# INSTRUCTIONS FOR THE TASK
Every line below between the line holding "This screenshot has width=699, height=735." and the line holding "Click the CTF 加载程序 pencil icon", inclusive, should be repeated exactly, and all other lines omitted.

[Saved data entries]
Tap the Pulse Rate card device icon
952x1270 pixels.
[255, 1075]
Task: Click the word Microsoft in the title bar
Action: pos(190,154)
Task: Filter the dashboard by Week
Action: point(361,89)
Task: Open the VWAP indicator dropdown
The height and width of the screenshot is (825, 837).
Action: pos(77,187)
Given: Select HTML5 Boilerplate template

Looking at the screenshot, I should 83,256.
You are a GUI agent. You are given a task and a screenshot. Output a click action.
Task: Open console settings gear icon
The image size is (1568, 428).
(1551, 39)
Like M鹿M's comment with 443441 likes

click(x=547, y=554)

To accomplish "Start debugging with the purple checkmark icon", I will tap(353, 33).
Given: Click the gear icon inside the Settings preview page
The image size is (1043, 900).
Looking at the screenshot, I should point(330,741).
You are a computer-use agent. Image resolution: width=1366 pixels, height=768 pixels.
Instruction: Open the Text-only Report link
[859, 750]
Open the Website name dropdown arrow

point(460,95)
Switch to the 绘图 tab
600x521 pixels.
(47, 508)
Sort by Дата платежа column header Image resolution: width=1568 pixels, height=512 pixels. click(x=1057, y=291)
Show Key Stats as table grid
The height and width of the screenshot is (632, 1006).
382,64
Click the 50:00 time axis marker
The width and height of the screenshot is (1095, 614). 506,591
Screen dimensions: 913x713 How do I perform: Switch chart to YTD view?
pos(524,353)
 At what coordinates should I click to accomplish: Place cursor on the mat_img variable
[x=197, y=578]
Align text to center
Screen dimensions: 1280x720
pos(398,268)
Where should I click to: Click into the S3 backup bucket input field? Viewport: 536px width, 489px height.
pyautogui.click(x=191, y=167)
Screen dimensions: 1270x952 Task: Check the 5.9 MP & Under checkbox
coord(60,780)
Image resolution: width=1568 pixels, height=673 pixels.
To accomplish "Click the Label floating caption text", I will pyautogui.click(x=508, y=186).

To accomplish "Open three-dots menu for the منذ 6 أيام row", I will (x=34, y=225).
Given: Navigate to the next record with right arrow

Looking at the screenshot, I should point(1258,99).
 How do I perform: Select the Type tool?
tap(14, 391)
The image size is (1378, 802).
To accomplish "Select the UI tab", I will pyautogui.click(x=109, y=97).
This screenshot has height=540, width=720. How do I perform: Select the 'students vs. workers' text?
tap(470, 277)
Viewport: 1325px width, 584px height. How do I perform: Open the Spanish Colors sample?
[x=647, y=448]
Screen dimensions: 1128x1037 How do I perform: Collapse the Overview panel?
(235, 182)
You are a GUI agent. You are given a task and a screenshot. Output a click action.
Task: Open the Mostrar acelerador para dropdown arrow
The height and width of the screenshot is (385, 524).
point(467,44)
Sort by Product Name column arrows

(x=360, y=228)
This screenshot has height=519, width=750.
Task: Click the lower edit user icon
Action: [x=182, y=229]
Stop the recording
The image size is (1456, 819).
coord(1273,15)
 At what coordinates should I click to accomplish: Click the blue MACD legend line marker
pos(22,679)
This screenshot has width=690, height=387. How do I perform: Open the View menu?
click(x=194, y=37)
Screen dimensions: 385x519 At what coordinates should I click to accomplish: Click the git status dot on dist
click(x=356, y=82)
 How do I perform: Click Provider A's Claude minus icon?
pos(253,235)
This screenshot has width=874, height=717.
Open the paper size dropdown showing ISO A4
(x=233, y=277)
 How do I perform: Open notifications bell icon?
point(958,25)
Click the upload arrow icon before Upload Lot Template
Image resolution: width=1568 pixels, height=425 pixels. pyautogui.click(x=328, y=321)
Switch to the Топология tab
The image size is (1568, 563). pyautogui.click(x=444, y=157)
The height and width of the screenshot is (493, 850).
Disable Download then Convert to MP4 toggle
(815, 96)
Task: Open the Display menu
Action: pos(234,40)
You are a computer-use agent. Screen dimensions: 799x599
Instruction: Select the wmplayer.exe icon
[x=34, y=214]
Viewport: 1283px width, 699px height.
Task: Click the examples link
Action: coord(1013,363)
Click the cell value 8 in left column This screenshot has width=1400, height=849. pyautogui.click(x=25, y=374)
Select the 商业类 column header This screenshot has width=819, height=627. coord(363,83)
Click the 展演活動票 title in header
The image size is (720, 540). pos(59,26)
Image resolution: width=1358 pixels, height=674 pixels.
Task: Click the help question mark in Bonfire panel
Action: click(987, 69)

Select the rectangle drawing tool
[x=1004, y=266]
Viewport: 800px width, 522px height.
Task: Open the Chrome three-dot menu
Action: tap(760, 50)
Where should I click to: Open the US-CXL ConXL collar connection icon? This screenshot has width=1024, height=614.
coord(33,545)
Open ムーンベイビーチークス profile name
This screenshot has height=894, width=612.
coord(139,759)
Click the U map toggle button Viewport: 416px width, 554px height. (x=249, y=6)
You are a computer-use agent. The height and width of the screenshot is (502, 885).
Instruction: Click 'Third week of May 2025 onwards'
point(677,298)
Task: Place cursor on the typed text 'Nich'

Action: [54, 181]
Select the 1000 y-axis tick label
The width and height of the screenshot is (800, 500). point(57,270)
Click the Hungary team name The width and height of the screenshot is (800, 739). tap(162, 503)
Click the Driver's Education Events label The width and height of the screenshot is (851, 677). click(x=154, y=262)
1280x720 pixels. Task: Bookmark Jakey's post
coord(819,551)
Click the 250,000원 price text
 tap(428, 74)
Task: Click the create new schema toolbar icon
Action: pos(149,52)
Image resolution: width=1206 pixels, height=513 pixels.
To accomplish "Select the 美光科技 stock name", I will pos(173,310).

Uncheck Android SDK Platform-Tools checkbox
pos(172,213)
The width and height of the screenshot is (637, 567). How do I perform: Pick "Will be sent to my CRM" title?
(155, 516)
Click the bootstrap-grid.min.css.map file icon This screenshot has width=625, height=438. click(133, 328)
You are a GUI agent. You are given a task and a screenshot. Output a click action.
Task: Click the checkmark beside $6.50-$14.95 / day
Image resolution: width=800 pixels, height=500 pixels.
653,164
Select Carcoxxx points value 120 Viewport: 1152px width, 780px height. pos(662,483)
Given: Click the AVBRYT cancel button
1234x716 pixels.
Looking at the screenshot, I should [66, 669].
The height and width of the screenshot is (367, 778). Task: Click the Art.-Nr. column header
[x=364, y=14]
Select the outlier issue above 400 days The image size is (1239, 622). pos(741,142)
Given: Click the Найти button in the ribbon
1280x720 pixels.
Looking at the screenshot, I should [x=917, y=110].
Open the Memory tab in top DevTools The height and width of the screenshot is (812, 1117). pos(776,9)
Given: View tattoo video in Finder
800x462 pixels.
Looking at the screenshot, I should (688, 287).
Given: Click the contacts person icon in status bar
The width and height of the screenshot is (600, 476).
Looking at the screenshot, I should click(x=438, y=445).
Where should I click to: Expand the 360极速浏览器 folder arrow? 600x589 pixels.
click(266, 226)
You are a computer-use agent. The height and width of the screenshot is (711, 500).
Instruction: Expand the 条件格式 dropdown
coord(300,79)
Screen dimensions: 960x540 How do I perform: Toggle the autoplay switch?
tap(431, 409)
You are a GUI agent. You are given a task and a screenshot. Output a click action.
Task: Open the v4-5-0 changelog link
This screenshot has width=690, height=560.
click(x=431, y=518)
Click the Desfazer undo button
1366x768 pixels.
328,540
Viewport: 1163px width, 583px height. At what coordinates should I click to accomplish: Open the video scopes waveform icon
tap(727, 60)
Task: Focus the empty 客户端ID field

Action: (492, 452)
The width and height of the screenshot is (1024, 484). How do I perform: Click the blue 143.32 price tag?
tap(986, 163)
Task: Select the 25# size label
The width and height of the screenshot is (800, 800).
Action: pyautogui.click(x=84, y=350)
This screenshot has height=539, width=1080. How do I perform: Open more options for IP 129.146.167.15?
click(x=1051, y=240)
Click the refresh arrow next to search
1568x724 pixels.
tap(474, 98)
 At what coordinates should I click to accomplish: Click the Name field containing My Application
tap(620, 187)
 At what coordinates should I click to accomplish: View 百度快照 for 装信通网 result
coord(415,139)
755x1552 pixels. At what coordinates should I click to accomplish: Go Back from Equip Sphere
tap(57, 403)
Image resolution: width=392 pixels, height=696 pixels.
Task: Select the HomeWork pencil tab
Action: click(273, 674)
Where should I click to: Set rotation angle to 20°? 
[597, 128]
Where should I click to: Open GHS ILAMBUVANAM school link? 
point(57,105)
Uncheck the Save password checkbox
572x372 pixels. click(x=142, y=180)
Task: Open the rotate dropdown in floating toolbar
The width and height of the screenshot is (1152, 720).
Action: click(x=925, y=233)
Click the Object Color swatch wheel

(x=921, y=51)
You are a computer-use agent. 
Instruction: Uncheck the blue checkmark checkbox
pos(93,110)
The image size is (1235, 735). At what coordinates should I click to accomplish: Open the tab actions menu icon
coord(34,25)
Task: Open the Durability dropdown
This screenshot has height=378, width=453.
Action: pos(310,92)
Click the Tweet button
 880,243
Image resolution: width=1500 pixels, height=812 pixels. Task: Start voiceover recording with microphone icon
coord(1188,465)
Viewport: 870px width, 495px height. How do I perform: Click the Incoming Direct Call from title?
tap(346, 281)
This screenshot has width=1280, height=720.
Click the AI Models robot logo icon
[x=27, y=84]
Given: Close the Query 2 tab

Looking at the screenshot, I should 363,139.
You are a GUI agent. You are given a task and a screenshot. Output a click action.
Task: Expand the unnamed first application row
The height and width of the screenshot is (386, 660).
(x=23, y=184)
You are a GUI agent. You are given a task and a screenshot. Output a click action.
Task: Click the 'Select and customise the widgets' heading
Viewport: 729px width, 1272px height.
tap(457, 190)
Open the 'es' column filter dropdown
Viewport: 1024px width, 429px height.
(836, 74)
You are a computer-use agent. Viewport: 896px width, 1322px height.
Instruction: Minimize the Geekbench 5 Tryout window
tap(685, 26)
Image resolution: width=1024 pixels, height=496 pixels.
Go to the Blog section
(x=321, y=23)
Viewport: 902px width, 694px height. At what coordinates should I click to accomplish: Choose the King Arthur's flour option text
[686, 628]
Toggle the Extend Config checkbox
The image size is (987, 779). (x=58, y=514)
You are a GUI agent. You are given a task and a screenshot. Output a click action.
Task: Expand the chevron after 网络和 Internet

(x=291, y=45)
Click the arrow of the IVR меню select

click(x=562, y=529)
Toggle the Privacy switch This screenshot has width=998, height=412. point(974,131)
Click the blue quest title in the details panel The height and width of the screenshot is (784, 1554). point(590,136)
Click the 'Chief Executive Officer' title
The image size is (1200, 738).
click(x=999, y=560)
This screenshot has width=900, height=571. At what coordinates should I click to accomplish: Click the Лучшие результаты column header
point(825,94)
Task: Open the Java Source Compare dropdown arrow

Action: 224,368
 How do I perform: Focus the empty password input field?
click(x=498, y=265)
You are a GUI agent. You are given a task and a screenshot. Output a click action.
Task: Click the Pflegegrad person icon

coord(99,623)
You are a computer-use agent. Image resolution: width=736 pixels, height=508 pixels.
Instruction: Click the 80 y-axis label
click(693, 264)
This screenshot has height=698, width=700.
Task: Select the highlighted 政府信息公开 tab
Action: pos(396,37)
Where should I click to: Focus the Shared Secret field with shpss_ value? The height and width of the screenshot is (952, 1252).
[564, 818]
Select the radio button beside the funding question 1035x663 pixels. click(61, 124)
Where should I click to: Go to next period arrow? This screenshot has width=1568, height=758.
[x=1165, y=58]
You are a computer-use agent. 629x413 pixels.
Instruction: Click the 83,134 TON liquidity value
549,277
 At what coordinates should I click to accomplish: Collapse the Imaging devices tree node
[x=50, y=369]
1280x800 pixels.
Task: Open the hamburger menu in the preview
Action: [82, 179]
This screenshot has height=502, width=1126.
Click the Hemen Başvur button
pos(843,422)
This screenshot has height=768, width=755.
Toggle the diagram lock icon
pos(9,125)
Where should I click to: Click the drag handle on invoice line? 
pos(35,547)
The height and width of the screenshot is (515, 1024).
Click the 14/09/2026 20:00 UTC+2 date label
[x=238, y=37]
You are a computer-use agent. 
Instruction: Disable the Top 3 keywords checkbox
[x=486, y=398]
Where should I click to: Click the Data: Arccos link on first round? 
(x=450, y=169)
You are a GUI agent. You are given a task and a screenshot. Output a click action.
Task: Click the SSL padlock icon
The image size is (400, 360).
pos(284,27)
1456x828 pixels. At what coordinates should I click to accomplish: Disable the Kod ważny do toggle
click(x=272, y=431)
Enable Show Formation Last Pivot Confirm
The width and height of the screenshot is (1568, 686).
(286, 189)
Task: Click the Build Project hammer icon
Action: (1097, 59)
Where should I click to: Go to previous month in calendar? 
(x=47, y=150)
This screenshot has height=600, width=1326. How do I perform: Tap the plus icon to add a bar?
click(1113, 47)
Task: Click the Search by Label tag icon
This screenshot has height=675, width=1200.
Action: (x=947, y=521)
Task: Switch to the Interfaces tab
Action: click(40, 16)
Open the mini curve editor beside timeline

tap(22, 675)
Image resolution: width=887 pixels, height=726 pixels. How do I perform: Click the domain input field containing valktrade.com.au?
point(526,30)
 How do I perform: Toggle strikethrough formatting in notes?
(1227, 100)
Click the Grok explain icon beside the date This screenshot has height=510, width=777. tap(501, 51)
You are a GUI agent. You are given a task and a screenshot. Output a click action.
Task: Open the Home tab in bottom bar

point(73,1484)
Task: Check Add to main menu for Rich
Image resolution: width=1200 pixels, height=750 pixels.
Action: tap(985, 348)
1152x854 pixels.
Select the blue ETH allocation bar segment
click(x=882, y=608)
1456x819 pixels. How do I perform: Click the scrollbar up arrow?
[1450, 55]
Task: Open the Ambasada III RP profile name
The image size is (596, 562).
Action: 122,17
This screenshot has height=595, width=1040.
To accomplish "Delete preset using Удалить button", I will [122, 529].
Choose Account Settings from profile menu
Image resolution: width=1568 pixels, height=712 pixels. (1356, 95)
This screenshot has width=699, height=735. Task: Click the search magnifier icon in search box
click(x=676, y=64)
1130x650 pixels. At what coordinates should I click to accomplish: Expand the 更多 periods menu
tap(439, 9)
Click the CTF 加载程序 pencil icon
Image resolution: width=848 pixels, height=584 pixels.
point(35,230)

# ANSWER TO THE PROBLEM
This screenshot has width=699, height=735. Task: Click the search magnifier icon in search box
click(x=676, y=64)
1130x650 pixels. At what coordinates should I click to accomplish: Expand the 更多 periods menu
tap(439, 9)
Click the CTF 加载程序 pencil icon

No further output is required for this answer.